* PROBLEM STATEMENT *
Copy the material below word for word, beginning at the line that contains "You are a computer-use agent. The image size is (362, 177)." and stopping after the line that contains "point(261,490)", with both of those lines included.
--- START MATERIAL FOR THIS TASK ---
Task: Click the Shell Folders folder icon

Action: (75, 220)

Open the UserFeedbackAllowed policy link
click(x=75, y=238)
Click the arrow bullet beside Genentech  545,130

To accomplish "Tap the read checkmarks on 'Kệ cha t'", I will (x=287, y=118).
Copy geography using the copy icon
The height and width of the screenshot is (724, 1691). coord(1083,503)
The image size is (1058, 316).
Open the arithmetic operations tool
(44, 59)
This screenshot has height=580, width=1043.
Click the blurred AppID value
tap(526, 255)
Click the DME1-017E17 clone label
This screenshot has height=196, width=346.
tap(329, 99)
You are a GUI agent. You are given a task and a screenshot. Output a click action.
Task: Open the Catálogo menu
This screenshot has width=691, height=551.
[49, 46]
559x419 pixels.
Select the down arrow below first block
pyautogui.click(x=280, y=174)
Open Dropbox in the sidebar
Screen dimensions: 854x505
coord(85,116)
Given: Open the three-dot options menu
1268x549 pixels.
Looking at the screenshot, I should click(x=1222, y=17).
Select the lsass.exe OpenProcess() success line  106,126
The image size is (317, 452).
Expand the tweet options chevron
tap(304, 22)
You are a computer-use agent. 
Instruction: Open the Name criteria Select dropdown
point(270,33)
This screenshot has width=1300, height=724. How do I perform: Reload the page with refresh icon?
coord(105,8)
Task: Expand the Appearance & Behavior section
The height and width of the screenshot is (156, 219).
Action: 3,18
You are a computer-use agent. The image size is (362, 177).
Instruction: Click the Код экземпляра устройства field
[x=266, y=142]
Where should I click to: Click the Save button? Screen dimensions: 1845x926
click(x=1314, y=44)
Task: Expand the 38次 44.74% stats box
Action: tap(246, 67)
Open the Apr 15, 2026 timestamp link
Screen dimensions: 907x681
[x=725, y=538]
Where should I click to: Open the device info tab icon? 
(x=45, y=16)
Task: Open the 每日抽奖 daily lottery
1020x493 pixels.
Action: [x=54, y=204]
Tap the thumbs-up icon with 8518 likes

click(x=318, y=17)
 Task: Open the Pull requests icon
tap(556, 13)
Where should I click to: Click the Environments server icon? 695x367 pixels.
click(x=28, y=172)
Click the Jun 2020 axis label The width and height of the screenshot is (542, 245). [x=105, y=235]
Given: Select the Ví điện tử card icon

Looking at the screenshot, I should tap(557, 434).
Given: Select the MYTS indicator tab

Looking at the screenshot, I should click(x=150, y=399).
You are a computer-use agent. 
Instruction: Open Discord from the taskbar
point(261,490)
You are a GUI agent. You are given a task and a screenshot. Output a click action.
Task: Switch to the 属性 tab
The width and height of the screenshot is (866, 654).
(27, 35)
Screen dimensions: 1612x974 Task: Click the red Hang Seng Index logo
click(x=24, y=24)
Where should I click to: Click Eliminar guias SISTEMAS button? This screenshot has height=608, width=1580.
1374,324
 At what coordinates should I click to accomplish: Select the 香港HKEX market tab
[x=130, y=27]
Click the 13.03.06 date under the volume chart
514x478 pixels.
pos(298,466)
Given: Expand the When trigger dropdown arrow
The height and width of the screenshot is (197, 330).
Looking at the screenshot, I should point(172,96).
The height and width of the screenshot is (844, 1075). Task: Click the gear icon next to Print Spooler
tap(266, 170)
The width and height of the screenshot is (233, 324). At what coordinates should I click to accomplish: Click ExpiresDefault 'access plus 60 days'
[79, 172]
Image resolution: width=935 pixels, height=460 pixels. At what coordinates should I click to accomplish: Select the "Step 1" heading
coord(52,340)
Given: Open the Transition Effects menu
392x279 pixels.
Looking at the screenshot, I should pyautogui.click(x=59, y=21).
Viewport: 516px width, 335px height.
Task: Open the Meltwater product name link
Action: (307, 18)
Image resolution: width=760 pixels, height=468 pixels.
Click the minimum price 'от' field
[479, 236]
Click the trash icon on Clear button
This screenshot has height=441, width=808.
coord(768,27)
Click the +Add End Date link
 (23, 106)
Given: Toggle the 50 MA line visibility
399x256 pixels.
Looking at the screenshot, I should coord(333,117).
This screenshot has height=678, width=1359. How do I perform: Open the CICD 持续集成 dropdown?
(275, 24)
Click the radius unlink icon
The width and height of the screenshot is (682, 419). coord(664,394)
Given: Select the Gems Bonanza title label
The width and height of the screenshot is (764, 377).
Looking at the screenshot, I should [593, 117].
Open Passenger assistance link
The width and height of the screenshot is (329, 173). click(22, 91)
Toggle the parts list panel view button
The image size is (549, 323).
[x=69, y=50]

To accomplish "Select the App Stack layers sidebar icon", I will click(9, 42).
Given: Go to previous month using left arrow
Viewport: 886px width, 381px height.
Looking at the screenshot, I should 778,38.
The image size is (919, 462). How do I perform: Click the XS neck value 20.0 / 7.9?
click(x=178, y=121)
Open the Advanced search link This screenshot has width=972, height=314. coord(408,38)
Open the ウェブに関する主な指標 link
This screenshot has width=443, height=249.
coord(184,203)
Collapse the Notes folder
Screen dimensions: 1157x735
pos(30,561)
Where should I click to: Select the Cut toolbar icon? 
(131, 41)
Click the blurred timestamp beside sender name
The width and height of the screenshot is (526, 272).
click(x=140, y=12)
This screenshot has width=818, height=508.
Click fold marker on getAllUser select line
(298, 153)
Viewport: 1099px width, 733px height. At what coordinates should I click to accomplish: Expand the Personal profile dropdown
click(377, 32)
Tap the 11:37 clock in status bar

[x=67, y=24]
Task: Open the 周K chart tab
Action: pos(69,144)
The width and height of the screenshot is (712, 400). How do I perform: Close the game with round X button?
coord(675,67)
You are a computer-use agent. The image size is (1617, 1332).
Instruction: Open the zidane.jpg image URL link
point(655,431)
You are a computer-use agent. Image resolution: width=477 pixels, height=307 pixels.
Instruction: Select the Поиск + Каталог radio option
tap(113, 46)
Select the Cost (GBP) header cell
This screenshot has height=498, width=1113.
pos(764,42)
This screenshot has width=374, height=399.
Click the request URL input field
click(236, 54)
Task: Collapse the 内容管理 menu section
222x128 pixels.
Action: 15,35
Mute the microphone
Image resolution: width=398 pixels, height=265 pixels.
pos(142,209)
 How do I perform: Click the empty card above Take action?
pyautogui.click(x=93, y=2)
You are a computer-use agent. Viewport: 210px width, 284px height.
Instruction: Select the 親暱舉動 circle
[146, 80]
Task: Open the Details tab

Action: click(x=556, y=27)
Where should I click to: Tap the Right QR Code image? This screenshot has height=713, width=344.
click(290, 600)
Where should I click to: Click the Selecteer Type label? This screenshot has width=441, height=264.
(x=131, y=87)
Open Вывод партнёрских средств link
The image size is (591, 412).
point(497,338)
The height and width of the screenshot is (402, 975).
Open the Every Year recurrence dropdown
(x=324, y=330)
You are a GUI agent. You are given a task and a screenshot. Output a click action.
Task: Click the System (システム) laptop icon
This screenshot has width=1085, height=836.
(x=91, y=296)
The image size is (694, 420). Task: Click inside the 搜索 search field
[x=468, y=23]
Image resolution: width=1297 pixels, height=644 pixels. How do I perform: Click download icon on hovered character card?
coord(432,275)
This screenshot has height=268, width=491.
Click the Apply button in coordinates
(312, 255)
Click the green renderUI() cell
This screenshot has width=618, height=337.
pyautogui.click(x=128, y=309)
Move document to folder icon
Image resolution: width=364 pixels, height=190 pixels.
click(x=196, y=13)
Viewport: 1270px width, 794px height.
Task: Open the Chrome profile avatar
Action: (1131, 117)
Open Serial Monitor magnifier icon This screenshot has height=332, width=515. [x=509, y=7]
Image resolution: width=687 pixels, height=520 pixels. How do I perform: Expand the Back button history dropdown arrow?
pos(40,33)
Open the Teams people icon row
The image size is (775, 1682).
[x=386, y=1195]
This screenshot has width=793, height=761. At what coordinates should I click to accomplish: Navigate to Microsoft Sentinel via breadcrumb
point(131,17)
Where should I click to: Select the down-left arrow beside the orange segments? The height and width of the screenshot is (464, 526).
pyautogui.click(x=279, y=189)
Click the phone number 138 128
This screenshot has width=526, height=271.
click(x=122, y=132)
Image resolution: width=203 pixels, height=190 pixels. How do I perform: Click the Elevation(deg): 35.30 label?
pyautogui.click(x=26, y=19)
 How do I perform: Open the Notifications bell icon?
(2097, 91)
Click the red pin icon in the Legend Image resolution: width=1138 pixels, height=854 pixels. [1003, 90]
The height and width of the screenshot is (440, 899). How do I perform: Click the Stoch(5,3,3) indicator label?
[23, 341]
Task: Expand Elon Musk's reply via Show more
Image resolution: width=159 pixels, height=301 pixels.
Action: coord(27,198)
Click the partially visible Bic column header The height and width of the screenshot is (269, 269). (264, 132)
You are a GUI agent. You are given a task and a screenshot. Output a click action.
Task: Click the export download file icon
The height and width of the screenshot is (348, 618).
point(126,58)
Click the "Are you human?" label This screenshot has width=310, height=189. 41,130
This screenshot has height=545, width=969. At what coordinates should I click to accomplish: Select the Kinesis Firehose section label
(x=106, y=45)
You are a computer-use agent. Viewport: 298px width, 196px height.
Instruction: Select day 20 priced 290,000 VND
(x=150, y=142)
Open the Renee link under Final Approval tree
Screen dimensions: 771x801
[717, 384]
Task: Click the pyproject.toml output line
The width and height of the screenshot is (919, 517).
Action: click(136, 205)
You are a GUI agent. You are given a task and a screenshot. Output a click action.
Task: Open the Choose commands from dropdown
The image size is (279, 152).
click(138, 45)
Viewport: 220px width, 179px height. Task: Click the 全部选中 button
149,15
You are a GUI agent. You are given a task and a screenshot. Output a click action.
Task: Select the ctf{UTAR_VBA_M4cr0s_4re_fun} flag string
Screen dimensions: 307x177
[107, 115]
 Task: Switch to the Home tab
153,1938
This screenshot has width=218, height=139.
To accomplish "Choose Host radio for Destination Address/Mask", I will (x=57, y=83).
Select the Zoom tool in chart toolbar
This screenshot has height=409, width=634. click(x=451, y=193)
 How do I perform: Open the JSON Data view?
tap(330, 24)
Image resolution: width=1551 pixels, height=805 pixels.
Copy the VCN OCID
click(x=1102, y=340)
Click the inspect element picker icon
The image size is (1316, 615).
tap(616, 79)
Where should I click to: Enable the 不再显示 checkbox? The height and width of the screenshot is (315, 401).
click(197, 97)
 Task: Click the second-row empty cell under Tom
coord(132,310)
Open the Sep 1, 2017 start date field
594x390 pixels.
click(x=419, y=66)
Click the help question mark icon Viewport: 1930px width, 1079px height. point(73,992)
--- END MATERIAL FOR THIS TASK ---
* RESPONSE *
You are a computer-use agent. The image size is (362, 177).
Instruction: Click the Код экземпляра устройства field
[x=266, y=142]
Where should I click to: Click the Save button? Screen dimensions: 1845x926
click(x=1314, y=44)
Task: Expand the 38次 44.74% stats box
Action: tap(246, 67)
Open the Apr 15, 2026 timestamp link
Screen dimensions: 907x681
[x=725, y=538]
Where should I click to: Open the device info tab icon? 
(x=45, y=16)
Task: Open the 每日抽奖 daily lottery
1020x493 pixels.
Action: [x=54, y=204]
Tap the thumbs-up icon with 8518 likes

click(x=318, y=17)
 Task: Open the Pull requests icon
tap(556, 13)
Where should I click to: Click the Environments server icon? 695x367 pixels.
click(x=28, y=172)
Click the Jun 2020 axis label The width and height of the screenshot is (542, 245). [x=105, y=235]
Given: Select the Ví điện tử card icon

Looking at the screenshot, I should tap(557, 434).
Given: Select the MYTS indicator tab

Looking at the screenshot, I should click(x=150, y=399).
You are a computer-use agent. 
Instruction: Open Discord from the taskbar
point(261,490)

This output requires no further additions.